Textauszug >>
- - - -

Pflege-Fall im neuen Wiener „Tatort“ – eine Frage der Ehre
Christina Scherrer, Adele Neuhauser, Harald Krassnitzer und ein 3-D-Modell des Pflegeheims.
Harald Sicheritz steht als Regisseur nicht nur hinter Kultkomödien wie „Muttertag“ und „Hinterholz 8“, sondern auch hinter Fernsehreihen wie „Mutig in die neuen Zeiten“ und Krimis. Nach zehnjähriger Pause beim „Tatort“ läuft heute sein sechster Fall, „Der Elektriker“ (siehe Infobox unten).
Regisseur Harald Sicheritz (67): „Harald und Adele gingen mit ihrem Können so selbstlos um, dass sie wirklich ein Team waren.“
KURIER: Der drittletzte „Tatort“ mit Harald Krassnitzer und Adele Neuhauser ist Ihr letzter mit dem Duo. Hat das die Dreharbeiten geprägt?

- - - -

[Positionsdaten zu Wörtern und Elementen]
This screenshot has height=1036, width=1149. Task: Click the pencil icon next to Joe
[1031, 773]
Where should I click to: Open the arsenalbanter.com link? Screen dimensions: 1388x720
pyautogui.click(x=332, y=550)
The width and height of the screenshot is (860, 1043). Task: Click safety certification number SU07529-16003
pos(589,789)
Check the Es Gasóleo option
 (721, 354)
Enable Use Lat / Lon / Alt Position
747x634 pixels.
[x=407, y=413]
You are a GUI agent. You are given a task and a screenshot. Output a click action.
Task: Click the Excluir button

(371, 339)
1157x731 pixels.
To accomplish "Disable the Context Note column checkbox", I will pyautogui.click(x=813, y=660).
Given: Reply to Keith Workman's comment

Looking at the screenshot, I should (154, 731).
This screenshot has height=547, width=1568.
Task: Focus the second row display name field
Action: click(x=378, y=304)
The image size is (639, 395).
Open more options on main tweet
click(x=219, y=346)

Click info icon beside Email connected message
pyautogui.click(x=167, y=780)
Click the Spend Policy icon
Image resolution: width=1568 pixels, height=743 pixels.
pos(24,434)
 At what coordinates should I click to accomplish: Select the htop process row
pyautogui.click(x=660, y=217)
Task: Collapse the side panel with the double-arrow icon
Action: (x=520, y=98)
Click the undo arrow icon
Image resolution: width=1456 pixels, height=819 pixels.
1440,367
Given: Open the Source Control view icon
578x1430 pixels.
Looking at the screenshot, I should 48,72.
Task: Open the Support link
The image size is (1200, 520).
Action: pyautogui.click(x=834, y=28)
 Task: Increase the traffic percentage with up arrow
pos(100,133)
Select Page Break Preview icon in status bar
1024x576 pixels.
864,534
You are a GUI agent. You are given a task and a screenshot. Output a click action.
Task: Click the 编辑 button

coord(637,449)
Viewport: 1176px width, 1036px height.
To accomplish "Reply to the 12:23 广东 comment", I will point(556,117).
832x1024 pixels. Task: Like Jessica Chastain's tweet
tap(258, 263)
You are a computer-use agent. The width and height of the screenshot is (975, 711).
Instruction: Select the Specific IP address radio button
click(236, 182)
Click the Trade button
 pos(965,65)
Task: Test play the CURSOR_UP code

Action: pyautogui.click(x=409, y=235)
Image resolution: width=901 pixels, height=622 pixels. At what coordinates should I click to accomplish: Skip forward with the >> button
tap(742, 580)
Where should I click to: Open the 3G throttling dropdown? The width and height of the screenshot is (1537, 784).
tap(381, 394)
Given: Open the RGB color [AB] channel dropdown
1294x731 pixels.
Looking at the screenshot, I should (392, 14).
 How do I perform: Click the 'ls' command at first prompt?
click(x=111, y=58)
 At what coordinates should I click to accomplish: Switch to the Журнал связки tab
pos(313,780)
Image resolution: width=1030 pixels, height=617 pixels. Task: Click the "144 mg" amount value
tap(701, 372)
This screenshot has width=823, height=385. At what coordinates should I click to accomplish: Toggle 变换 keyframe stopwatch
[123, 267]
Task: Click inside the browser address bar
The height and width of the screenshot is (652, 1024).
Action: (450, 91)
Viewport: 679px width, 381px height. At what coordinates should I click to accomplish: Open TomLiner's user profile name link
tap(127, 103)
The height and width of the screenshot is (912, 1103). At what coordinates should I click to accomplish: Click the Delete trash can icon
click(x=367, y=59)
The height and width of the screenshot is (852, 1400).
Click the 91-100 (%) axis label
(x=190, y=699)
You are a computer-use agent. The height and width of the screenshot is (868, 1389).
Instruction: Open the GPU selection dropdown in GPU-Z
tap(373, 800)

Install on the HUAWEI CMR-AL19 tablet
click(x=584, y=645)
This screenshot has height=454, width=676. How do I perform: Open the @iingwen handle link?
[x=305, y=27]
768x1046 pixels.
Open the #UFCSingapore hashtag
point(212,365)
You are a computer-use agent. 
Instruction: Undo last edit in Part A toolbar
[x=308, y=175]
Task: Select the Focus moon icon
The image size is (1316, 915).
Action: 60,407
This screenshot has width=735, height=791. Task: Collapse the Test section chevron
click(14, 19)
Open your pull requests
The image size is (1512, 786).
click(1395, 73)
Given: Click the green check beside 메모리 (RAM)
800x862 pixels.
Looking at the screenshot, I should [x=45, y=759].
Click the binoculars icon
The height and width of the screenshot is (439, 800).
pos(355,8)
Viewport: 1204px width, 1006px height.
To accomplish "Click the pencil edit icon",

- - - -

Deine Aufgabe >>
Setze das Interview zum neuen Wiener „Tatort“ im Anschluss an seinen letzten Satz fort. Die Daten haben mit dem Interview nichts zu tun.

Lösung >>
Harald Sicheritz: Als wir im Oktober 2024 gedreht haben, war das noch nicht so am Horizont. Ich wusste zwar, dass die beiden in einem sehr klugen Schritt schon Anfang des Vorjahres den Sendern gesagt haben, dass sie nur noch so und so viele „Tatorte“ machen wollen, aber das war nicht wirklich Thema. Wahrscheinlich auch deshalb, weil wir in einem Pflegeheim gedreht haben. Da waren einem andere Gedanken näher, speziell wenn man selber älter wird.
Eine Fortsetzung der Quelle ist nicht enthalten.